The kernel will be configured on core 0, userland on core 1 and stunnel or stud on cores 2 and 3, as shown below:

For the rest of the tests, we’re going to bench only STNL/PTHD, which is the stunnel mode used by most Linux distributions, and the two patched STNL/PATC and STUD/PATC.

For this test, we’re going to use the following parameters:

Protocol: TLSv1
Asymmetric key size: 1024 bits
Cipher: AES256-SHA
Object size: 0 byte
CPU: 2 cores

The table below summarizes the number we get with 2 cores and the percentage of improvement with 1 core:

Symmetric key generation frequency	STNL/PTHD	STNL/PATC	STUD/PATC
For each request	217 +15%	492 +100%	517 +98%
Every 100 requests	588 +20%	2015 +85%	2590 +89%
Never	602 +21%	2118 +87%	2670 +90%

Observation:

Now, we know the number of CPU cores has an influence. 😉
The symmetric key generation has doubled on the patched versions. STNL/FORK does not take advantage of the second CPU core.
We can clearly see the benefit of SSL session caching on both STNL/PATC and STUD/PATC.
STUD/PATC performs around 25% better than STNL/PATC.

Note that since STNL/FORK and STUD/BUMP have no SSL session cache, no need to test them anymore.

We’re going to concentrate on STNL/PTHD, STNL/UCTX, STNL/PATC and STUD/PATC.

4. From the Influence of the Asymmetric Key Size

The default asymmetric key size on the current website is usually 1024 bits. For security purposes, more and more engineers now recommend using 2048 bits or even 4096 bits.

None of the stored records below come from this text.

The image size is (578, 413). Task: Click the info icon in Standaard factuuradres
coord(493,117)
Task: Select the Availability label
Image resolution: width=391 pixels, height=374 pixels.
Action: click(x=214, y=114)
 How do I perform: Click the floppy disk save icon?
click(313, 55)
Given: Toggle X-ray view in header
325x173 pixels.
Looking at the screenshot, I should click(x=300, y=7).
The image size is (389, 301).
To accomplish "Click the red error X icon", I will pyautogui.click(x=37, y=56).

In the following test, we’re going to use observe the impact of the asymmetric key size on the SSL performance.

For this test, we’re going to use the following parameters:

Protocol: TLSv1
Asymmetric key size: 2048 bits
Cipher: AES256-SHA
Object size: 0 byte
CPU: 2 cores

The table below summarizes the number we got with 2048 bits asymmetric key size generation and the percentage highlights the performance impact compared to the 1024 bits asymmetric key size, both tests running on 2 CPU cores:

Symmetric key generation frequency	STNL/PTHD	STNL/PATC	STUD/PATC
For each request	46 -78%	96 -80%	96 -81%
Every 100 requests	541 -8%	1762 -13%	2121 -18%
Never	602 +0%	2118 0%	2670 +0%

Observation:

The asymmetric key size has only an influence on a symmetric key generation. The number of transaction per second does not change at all for the software which is able to cache and re-use SSL session id.
Passing from 1024 to 2048 bits means dividing by 4 the number of the symmetric keys generated per second in our environment.
On average traffic with renegotiation every 100 requests, stud is more impacted than stunnel but it performs better anyway.

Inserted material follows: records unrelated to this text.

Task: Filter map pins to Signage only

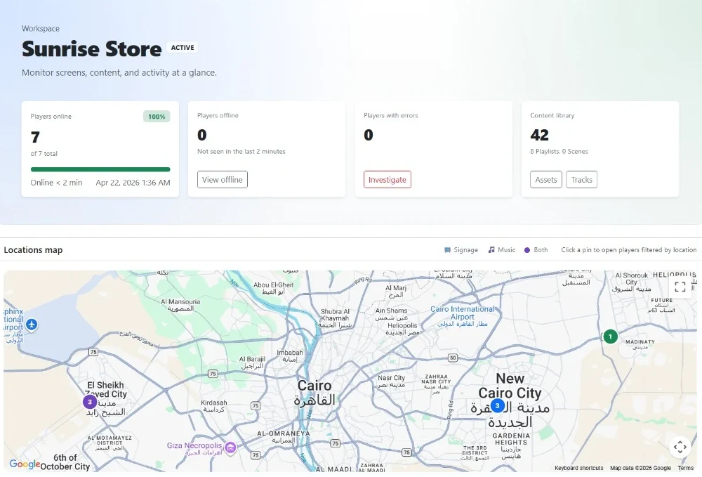Action: click(x=461, y=249)
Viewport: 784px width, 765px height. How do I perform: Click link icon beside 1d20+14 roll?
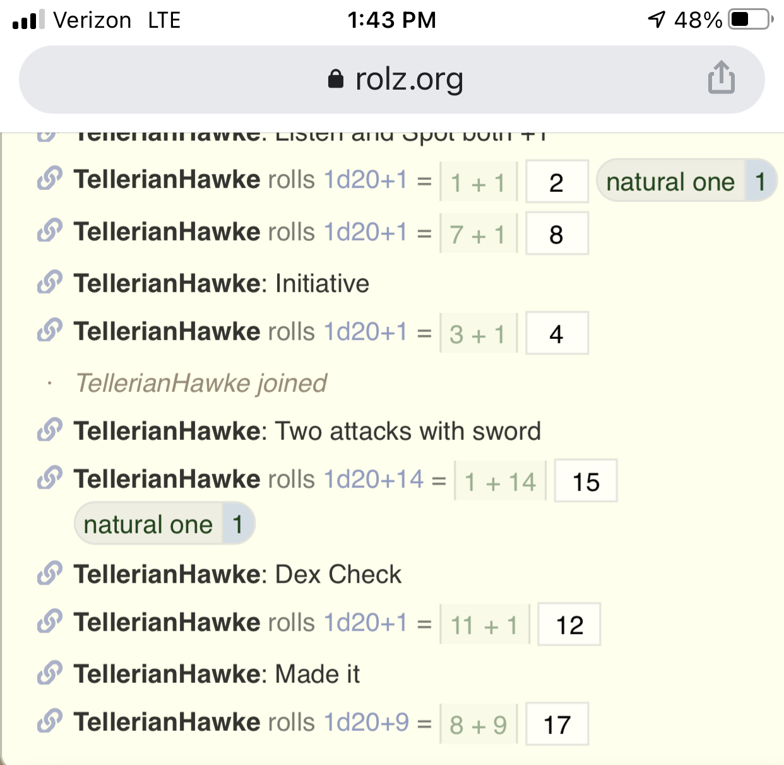50,478
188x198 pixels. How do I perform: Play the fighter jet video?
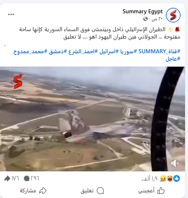coord(93,119)

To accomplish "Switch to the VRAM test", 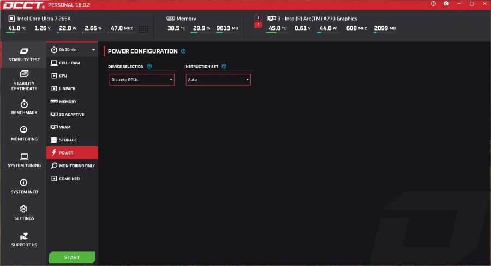I will 65,127.
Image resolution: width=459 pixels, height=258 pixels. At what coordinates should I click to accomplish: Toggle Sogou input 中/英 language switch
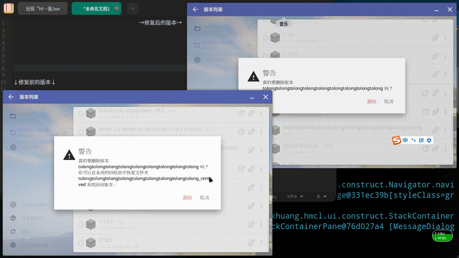point(405,140)
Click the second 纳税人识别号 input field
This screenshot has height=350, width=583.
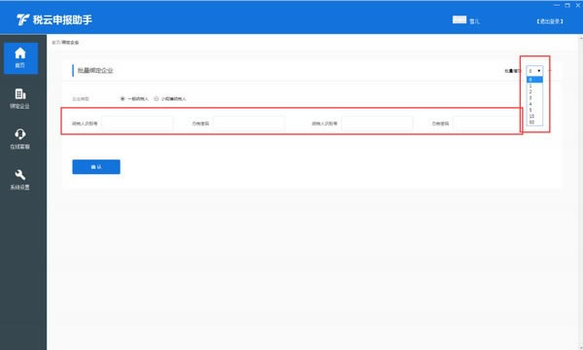(x=377, y=123)
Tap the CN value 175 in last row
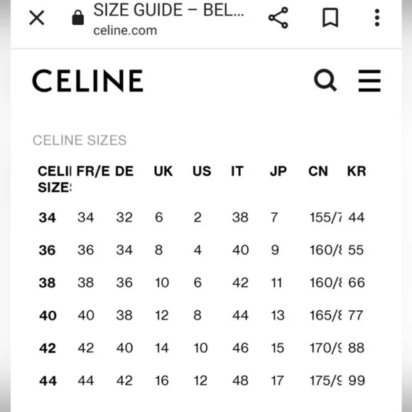The height and width of the screenshot is (412, 412). coord(325,381)
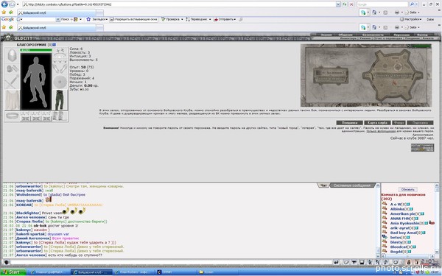Image resolution: width=442 pixels, height=276 pixels.
Task: Click the helmet equipment slot
Action: coord(12,55)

5. From the Influence of the Object Size

If you read carefully the article since the beginning, then you might be thinking “they’re nice with their test, but their objects are empty… what happens with real objects?”

So, I guess it’s time to study the impact of object size!

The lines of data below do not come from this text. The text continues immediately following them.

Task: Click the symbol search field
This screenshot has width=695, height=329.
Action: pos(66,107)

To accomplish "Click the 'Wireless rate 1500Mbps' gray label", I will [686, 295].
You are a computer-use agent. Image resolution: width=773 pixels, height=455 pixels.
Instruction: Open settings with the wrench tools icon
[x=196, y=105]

For this test, we’re going to use the following parameters:

Protocol: TLSv1
Asymmetric key size: 1024 bits
Cipher: AES256-SHA
Object size: 1 KByte / 4 KBytes
CPU: 2 cores

Results for STNL/PTHD, STNL/PATC and STUD/PATC:

The percentage number highlights the performance impact.

Symmetric key generation frequency	STNL/PTHD		STNL/PATC		STUD/PATC
Symmetric key generation frequency	1KB	4KB	1KB	4KB	1KB	4KB
every 100 requests	582	554 -5%	1897	1668 -13%	2475	2042 -21%
never	595	564 -5%	1997	1742 -14%	2520	2101 -19%

Observation

the bigger the object, the lower the performance…
STUD/PATC performs 20% better than STNL/PATC
STNL/PATC performs 3 times better than STNL/PTHD

6. From the Influence of the Cipher

Since the beginning, we run our bench only with the cipher AES256-SHA.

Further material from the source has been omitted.